For over revving you can do this on accelarating up through the gears or when slowing down and down-shifting.
When accelerating, a rev limiter cuts the engine when you approach the red-line to prevent over revving the engine.
As part of an ECU tuning package to increase horsepower, you often see the rev limit lifted to a higher threshold than the manufacturer sets - this removes a bit of the safety factor but is not generally a problem.
The big problem comes when racing around the track/road and down-shifting.
If, for instance the range for 2nd gear is 30 to 90 kph and you approach a bend at say 150kph in 5th gear and downshift to 2nd gear, by mistake - then this is mechanical over revving through the gearbox - causes valve bounce and worse if speed is really much too high for the chosen gear.
Modern autos with flappy paddles do not allow incorrect downshifts - thus protecting the engine from downshift mechanical over revving.
Cheers
Steve


----------



## INFAMOUS (Apr 19, 2011)

Manual cars will not get you less money in the future.... If you are looking for one it means someone else will be looking for the same! People here make a big fuss about non-gcc cars, manual vs auto etc.

At the end of the day if the car is well kept and enthusiast owned (which it sounds like the OP is), then someone else will appreciate it as much as you do later.
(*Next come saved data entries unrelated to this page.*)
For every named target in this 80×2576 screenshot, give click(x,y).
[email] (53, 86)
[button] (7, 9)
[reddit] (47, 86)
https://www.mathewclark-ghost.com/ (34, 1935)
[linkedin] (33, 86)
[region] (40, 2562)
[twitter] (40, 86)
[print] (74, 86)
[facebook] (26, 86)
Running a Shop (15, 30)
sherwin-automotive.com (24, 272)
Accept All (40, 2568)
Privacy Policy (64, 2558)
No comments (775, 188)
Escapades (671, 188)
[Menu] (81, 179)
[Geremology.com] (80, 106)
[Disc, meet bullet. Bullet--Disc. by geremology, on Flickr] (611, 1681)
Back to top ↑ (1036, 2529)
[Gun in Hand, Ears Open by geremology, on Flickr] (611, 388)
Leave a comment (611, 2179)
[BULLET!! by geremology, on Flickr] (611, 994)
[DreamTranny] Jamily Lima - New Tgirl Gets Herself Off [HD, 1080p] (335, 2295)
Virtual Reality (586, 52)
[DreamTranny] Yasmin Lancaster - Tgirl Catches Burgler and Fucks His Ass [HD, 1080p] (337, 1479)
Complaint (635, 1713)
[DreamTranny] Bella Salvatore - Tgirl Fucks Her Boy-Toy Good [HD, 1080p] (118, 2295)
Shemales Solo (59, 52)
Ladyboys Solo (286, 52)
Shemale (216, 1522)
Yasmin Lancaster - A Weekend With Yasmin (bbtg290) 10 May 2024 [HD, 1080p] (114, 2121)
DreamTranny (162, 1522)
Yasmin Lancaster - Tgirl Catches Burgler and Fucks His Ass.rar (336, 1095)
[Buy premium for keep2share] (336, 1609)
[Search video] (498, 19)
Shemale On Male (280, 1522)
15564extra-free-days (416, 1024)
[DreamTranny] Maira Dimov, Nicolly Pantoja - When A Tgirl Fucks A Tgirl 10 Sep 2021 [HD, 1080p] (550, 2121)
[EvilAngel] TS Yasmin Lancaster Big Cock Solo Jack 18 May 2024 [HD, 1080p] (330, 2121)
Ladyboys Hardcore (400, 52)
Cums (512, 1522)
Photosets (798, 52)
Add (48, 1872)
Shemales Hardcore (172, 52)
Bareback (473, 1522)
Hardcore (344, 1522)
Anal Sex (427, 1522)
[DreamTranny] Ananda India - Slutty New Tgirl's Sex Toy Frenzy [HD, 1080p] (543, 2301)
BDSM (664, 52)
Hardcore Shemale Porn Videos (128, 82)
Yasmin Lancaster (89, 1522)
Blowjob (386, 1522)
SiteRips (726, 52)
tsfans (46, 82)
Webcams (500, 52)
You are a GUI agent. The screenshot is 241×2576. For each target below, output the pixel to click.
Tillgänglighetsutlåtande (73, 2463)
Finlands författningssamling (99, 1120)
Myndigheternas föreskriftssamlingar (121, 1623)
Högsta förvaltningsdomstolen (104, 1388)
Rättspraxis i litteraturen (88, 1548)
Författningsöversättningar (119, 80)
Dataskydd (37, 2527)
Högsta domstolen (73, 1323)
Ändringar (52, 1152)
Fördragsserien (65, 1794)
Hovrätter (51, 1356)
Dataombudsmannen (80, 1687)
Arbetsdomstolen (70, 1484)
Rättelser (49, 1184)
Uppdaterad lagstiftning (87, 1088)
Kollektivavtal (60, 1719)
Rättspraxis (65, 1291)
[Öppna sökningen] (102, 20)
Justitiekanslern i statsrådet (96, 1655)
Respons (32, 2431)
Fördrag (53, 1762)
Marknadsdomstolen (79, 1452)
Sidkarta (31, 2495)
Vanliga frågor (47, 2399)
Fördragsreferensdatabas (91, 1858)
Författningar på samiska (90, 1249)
As for the traffic stuff and people complaining about a manual... I have an SRT-10 RAM manual 6 speed with a centerforce clutch and the driving here is much better than the traffic I was used to in Austin TX. But I am a true enthusiast that refuses to drive an automatic lol

Like any "opinions" shared on these forums, many people are comparing apples to oranges as so many come from different backgrounds/experiences and only compare to what they "know" as it may differ greatly from the person asking.


----------



## zed_kid (Sep 25, 2012)

so i called the guy and obviously the car has 100k kms on it not 10k. bloody hell. im sure theres an edit function on dubizzle, use it bro


----------



## DubaiTom (Nov 3, 2010)

Just FYI: AGMC will not provide any details about service history or accidents if it's not your car. They will do a full checkup incl. report for you for ~2500 AED (iirc). They will need the car for two days for this check. So unless you have some friend at AGMC it will be problematic to get these details. I also wanted to buy an M3. In the end I went for a 2011 Cayman S with PDK incl. warranty. Nice thing about Porsche is that you can extend the warranty up to 7 years as long as the car is OK.


----------



## Stevesolar (Dec 21, 2012)

DubaiTom said:


> Just FYI: AGMC will not provide any details about service history or accidents if it's not your car. They will do a full checkup incl. report for you for ~2500 AED (iirc). They will need the car for two days for this check. So unless you have some friend at AGMC it will be problematic to get these details. I also wanted to buy an M3. In the end I went for a 2011 Cayman S with PDK incl. warranty. Nice thing about Porsche is that you can extend the warranty up to 7 years as long as the car is OK.


That is a real shame.
In UK, the BMW dealers normally give you detailed information as part of their customer service.
I was lucky to have a very good local BMW dealer that looked after my last car from new until I sold it with nearly 150K kilometres on the clock.
That car was 100% reliable and did not need anything between services except two sets of brake pads, one set of discs and summer & winter tyres.
The standard run flats cost around 6000 AED per set!
Like you, I really like the Cayman S - but need a car with 4 seats - so would need the bigger (and more expensive) brother to the Cayman!
Cheers
Steve


----------